The company has been overhauling its portfolio and investment strategy under Clarke, who took over the reins last November, to exit non-core businesses and focus on its automotive and resource services units.
In June, Hellaby sold its equipment group to a private equity fund for $81m and bought maintenance and engineering contractor TBS Group for $45m plus $6m of earn-outs. Neither transaction was recognised in these results.
Hellaby said the result reflected volatility in the oil and gas sector on its resource services group, and decreasing sales from the footwear group. The company has been trying to sell the footwear division, but will now appoint specialist retail consultants to restructure the business, which Hellaby expects will improve the unit from 2018. However, footwear will remain non-core, it said.
Clarke said there were growth opportunities for Hellaby's automotive group in the Australasian auto-electrical sector and it will consider other acquisitions, while it sees cost-saving opportunities from integrating TBS Group with the resource services division.
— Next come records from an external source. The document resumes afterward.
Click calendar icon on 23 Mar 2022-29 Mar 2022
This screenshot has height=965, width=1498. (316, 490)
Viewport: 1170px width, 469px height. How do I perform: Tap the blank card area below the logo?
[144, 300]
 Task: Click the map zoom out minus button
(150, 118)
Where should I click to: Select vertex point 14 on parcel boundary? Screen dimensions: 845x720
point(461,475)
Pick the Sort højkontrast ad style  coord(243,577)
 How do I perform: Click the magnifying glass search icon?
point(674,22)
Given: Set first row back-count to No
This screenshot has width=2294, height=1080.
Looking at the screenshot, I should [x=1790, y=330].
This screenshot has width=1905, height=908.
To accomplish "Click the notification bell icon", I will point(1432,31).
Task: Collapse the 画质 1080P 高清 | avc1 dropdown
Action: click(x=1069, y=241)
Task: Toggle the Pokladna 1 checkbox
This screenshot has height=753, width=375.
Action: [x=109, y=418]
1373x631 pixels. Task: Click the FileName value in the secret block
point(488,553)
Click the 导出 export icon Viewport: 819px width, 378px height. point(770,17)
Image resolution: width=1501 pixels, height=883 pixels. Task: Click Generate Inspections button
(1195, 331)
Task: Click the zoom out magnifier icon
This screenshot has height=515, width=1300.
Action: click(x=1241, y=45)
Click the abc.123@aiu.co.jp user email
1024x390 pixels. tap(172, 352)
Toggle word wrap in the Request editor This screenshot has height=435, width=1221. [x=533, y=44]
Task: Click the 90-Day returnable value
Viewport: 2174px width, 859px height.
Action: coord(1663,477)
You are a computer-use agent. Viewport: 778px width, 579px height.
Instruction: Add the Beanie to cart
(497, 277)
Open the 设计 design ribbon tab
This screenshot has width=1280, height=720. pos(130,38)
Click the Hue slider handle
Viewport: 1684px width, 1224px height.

"Continuing volatility in the oil and gas sector is impacting on our clients in this industry and we expect uncertainty and depressed earnings in contract resources' international businesses to continue in the near term," Clarke said. "Management are focused on generating more stable earnings streams to balance our high margin but more volatile specialist refinery shutdown work."
The board declared a final dividend of 12.5c per share, with a September 23 record date, payable on September 30. That takes the annual payout to 21.5c.